Alternative routes extremely slow on self-hosted instance (27s @ 86 km, >115s @ 730 km) - Core/LM preprocessing has no effect

Hi all,

I’m running a self-hosted ORS v9.9 instance (driving-car, edge-based CH, graph covering DE+AT+CZ, ~2 GB graph, 16 GB heap) and single-route requests are excellent — a 730 km Berlin->Salzburg route returns in ~42 ms. However, alternative_routes requests are unusably slow, and I can’t find a way to speed them up.

Measured timings (same instance, target_count: 3, share_factor: 0.6, weight_factor: 1.6):

  • 86 km route: single route ~80 ms, 3 alternatives ~27 s
  • 730 km route: single route ~42 ms, 3 alternatives >115 s (did not complete in my test window)

What I’ve already tried, based on older forum threads suggesting landmark-based speedups:

  1. Built a dedicated LM graph (methods.lm.enabled: true, landmarks: 16). No measurable improvement for alternatives.
  2. Built a dedicated Core graph (methods.core.enabled: true, landmarks: 32, with execution.methods.core.active_landmarks: 6). The graph builds fine and single routes work, but alternative-route timings are identical to the plain CH graph — no speedup at all.

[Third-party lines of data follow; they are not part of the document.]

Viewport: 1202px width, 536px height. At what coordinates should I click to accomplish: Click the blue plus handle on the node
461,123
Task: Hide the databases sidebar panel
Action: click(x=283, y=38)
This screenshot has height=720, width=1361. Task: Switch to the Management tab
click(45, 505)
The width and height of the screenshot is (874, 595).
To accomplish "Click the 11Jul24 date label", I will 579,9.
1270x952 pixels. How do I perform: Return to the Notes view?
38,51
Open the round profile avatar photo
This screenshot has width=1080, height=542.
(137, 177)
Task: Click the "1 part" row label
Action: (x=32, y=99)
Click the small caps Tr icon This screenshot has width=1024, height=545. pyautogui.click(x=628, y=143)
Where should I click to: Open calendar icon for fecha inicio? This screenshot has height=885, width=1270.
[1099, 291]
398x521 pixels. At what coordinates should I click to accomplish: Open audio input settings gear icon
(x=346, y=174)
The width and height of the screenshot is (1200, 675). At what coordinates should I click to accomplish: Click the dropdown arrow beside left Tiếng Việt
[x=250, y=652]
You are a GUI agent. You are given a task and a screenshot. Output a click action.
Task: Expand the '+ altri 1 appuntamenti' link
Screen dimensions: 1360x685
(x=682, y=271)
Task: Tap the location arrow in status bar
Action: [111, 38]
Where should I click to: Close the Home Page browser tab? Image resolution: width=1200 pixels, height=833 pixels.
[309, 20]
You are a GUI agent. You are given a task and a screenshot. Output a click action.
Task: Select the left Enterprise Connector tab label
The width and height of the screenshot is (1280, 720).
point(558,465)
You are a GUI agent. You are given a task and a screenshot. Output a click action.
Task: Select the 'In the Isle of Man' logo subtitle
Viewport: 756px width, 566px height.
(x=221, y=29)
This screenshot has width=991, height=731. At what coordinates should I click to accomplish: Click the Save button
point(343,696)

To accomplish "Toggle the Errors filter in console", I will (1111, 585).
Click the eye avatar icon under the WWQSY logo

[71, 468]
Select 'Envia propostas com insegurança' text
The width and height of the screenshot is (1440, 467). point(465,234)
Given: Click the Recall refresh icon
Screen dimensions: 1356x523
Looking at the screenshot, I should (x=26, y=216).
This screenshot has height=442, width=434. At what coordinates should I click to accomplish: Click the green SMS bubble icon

My current understanding is that alternative_routes generation is an inherently expensive Dijkstra-style search that does not benefit from CH, Core, or LM preprocessing, since these accelerate point-to-point queries but not the penalty-based plateau/admissible-path exploration used for alternatives. Is that correct?

My questions:

  1. Is there any supported configuration that makes alternative_routes viable on medium/long distances (200–700 km), or is the algorithm fundamentally unsuited to long routes?
  2. Does target_count dominate the cost, i.e. would target_count: 2 (one alternative) be dramatically cheaper than 3, or is the bulk of the cost in the initial admissible-path search regardless of count?
  3. Do share_factor / weight_factor materially affect runtime, or only which results are returned?
  4. Is there a recommended distance ceiling above which alternatives should simply be disabled?

For context: my use case is an EV charging route planner, where alternatives are only a “nice to have” for the web UI. My current plan is to disable alternatives entirely for ORS and keep the single fast optimal route, falling back to a commercial provider (which returns alternatives natively in <1 s) only when alternatives are explicitly needed. But I’d prefer a native ORS solution if one exists.

Config and version details available on request.

Thanks!

Jan

Hi Jan,

You are right, alternative routes is based on Dikstra’s algorithm, so LM, Core and CH are not relevant for it.

ORS uses bidirectional Dijkstra for computing alternative routes, which can get quite slow for long distances. In your example of 700km it needs to inspect all nodes in a distance of 350km around the start and the destination to find the best path. Afterwards it continues the search to find alternatives. Therefore, the larger `target count` is, the slower is the search usually. I have no data on how expensive this is, this would best be evaluated on your setup.

Also, the alternative routes feature is rather a proof of concept in ORS. The quality of the alternatives may vary a lot.